I can be in a bookstore, grocery, wherever and be all “oooooh boooks!” and be all blissful at the thought of thousands of pages of yummy goodness and then, my eye catches it, the drivel, the offensiveness of Mary Higgens Clark.
It’s like entering a bakery with wonderful cakes and cookies and there, in the middle of a display is a huge pile of stinkin’ poo.
I’d also like to toss my copy (which was left by the previous owner in her box of MHC books, Harlequin Romance Novels and various “how to marry a nice jewish boy” books) a copy of “The Rules” which I keep just to make sure it doesn’t enter into the hands of some poor confused girl. My own little bit of censorship.
The first thing to go must be Ethan Frome. Oh, that Godawful miserable book. That book is a cold and
savage landscape of doom.
Beowolf.
Any of the “Gossip Girls” books. I had the misfortune to stumble upon one, and showed it to my husband, letting him know that I would have to shoot him in the face with a sawed-off shotgun if he ever purchased anything like it for our future children. He read the blurb on the back cover and calmly replied, “That sounds like an appropriate punishment.”
In a related vein, 90% of the books about single, professional, fabulous chicks that have smarmy titles about margaritas, stilettos and hot guys. Barf.
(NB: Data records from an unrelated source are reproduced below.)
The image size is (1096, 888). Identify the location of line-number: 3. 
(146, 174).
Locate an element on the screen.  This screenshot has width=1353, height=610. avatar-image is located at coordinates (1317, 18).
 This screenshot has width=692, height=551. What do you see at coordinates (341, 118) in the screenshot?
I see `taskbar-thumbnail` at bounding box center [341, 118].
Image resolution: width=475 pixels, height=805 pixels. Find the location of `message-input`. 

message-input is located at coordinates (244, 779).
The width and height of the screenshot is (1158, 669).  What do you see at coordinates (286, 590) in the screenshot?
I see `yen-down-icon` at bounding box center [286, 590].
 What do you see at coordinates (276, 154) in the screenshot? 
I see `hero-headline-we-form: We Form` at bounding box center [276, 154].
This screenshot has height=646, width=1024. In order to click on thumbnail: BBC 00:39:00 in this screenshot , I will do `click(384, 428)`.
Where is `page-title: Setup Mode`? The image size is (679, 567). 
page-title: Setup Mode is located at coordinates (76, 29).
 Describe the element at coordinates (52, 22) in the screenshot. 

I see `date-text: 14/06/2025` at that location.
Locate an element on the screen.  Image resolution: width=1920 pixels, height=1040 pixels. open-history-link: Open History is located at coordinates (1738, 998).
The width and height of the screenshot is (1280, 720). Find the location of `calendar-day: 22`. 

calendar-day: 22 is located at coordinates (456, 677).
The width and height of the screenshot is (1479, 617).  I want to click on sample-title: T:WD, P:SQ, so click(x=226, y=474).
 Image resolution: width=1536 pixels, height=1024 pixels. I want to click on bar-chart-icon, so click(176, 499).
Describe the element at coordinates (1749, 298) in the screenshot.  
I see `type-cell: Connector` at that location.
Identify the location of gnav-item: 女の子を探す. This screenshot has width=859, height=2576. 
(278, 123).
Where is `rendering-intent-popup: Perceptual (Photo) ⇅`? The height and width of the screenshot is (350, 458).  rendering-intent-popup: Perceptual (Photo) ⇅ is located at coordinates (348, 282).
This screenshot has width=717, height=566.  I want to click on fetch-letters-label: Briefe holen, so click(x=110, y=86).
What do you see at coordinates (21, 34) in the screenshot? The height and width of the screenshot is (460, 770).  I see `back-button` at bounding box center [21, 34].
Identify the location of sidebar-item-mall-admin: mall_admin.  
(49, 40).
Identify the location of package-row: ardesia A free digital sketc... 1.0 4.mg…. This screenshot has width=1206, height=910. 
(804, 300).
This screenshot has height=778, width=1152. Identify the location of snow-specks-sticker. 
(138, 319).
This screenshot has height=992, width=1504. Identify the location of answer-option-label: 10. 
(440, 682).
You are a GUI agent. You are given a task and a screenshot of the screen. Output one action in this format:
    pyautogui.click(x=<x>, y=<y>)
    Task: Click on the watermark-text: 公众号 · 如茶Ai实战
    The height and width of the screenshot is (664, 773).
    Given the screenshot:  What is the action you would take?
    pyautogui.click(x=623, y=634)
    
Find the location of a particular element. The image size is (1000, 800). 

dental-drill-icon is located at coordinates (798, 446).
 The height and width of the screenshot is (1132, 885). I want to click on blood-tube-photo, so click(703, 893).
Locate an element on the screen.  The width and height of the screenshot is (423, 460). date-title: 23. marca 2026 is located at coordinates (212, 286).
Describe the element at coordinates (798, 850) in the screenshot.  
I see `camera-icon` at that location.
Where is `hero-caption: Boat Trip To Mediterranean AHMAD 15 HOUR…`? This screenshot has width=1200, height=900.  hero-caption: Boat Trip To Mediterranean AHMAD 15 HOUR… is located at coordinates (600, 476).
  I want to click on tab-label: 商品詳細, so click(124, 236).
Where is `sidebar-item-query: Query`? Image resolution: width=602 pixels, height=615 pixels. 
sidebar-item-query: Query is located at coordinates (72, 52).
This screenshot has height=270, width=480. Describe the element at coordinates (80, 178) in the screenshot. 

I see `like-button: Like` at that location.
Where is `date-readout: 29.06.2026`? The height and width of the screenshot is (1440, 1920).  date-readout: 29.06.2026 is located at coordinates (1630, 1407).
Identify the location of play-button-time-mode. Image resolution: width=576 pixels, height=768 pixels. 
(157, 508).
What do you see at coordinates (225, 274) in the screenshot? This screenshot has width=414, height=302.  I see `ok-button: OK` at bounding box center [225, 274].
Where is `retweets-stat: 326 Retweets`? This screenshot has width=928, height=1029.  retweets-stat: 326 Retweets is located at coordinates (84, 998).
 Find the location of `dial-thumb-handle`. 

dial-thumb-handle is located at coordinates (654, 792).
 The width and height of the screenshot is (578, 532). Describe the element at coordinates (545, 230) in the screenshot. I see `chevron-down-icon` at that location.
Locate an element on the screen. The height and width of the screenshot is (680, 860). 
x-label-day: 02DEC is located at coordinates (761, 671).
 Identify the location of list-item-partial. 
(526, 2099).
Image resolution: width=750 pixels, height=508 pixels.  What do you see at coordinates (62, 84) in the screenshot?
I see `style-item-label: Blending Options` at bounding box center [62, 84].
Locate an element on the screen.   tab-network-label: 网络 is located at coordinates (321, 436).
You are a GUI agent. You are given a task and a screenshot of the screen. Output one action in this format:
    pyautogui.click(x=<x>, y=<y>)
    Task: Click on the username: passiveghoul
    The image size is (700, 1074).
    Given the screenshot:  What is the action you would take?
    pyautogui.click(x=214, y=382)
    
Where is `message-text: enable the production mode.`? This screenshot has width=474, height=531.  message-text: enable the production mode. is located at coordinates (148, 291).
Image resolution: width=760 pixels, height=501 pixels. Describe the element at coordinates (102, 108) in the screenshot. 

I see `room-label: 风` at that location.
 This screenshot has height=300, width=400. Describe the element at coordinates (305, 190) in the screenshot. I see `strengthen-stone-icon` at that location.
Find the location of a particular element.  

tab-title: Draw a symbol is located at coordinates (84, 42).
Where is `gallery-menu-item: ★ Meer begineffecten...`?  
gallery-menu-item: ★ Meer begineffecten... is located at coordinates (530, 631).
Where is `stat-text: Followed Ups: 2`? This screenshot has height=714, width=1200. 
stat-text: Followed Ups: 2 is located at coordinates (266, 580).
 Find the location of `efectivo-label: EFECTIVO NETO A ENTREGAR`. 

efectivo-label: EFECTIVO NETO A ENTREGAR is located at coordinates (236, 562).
V.C. Andrews’ “Dawn” series and its blatant sensationalization of rape and incest.
R.L Stine’s complete “Fear Street” library.
Anything Doctor Phil ever wrote. Not only that, but we raid his house and burn all of his notes, too…
Pretty much all supermarket romance, which provides about a 50k-word wrapping for one overly-romanticised sex scene in which nothing is mentioned by name if it can be referred to by overblown metaphor, and in the interests of public safety attention always has to be drawn to the use of a condom.
Clan of the Cave Bear and all its tribe. Do I really have to explain?
A People’s History of the United States by Zinn
Great Expectations by Dickens
Every single book in the Shannara series by Brooks
Anything written by Al Franken
You know, this thread got me thinking. Maybe I will burn my copy of Eragon. I don’t want to admit to owning it, and I don’t want to take the chance that someone else might be exposed to it. And I don’t want to throw it in the trash for the same reason.
Now if I only had a fireplace, or maybe I can go deep in the woods to a campsite…
Private Eye’s publishing-related cartoon Snipcock and Tweed had one of the characters picking up Joanna Trollope’s latest and wondering why the genre was nicknamed “Aga Sagas”. The next frame showed the door of the (Aga) kitchen range wide open and the book being thrown on the fire in disgust.
Ayn Rand needed a good editor. She was adamant about not cutting out any of her esceedinly long ramblings. In her day she had some interesting ideas but by the time she got them onto paper the workd had moved on.
I used to feel disdain for some books with which I disagreed even hated. I guess these things serve a purpose.Maybe only to serve as a foil for the rare remarkable work. I think someone else on this forum said something along this line.
I personally think ALL mysteries are a huge waste of time but my very intelligent sister loves them. They are an escape for her.
I would dump every Harlequin Romance ever printed. Oh wait, there WAS only one they just keep changing the cover.